[Item coordinate data]
__________________________________________________

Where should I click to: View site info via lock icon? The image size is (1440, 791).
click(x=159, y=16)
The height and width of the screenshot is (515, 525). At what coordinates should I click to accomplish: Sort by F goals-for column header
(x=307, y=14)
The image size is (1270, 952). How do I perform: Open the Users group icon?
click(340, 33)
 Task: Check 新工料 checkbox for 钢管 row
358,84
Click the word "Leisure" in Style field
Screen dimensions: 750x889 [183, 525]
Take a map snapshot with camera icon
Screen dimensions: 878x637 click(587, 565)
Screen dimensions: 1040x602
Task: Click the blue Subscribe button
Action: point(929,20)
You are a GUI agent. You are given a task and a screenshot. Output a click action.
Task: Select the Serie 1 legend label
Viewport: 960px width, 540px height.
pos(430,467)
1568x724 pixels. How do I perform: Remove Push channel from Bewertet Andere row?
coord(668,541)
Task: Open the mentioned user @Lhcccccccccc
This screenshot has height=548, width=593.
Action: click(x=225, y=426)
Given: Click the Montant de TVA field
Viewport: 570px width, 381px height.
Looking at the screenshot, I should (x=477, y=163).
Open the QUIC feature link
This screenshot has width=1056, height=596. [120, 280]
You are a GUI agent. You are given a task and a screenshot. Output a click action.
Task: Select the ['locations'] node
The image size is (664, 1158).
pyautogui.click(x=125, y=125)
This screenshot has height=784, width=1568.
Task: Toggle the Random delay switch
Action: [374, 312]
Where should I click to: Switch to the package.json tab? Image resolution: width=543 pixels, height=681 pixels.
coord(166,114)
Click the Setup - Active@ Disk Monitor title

__________________________________________________

Copy every line of the records above word for word, with nothing left out or changed.

▶ [In response]:
Where should I click to: View site info via lock icon? The image size is (1440, 791).
click(x=159, y=16)
The height and width of the screenshot is (515, 525). At what coordinates should I click to accomplish: Sort by F goals-for column header
(x=307, y=14)
The image size is (1270, 952). How do I perform: Open the Users group icon?
click(340, 33)
 Task: Check 新工料 checkbox for 钢管 row
358,84
Click the word "Leisure" in Style field
Screen dimensions: 750x889 [183, 525]
Take a map snapshot with camera icon
Screen dimensions: 878x637 click(587, 565)
Screen dimensions: 1040x602
Task: Click the blue Subscribe button
Action: point(929,20)
You are a GUI agent. You are given a task and a screenshot. Output a click action.
Task: Select the Serie 1 legend label
Viewport: 960px width, 540px height.
pos(430,467)
1568x724 pixels. How do I perform: Remove Push channel from Bewertet Andere row?
coord(668,541)
Task: Open the mentioned user @Lhcccccccccc
This screenshot has height=548, width=593.
Action: click(x=225, y=426)
Given: Click the Montant de TVA field
Viewport: 570px width, 381px height.
Looking at the screenshot, I should (x=477, y=163).
Open the QUIC feature link
This screenshot has width=1056, height=596. [120, 280]
You are a GUI agent. You are given a task and a screenshot. Output a click action.
Task: Select the ['locations'] node
The image size is (664, 1158).
pyautogui.click(x=125, y=125)
This screenshot has height=784, width=1568.
Task: Toggle the Random delay switch
Action: [374, 312]
Where should I click to: Switch to the package.json tab? Image resolution: width=543 pixels, height=681 pixels.
coord(166,114)
Click the Setup - Active@ Disk Monitor title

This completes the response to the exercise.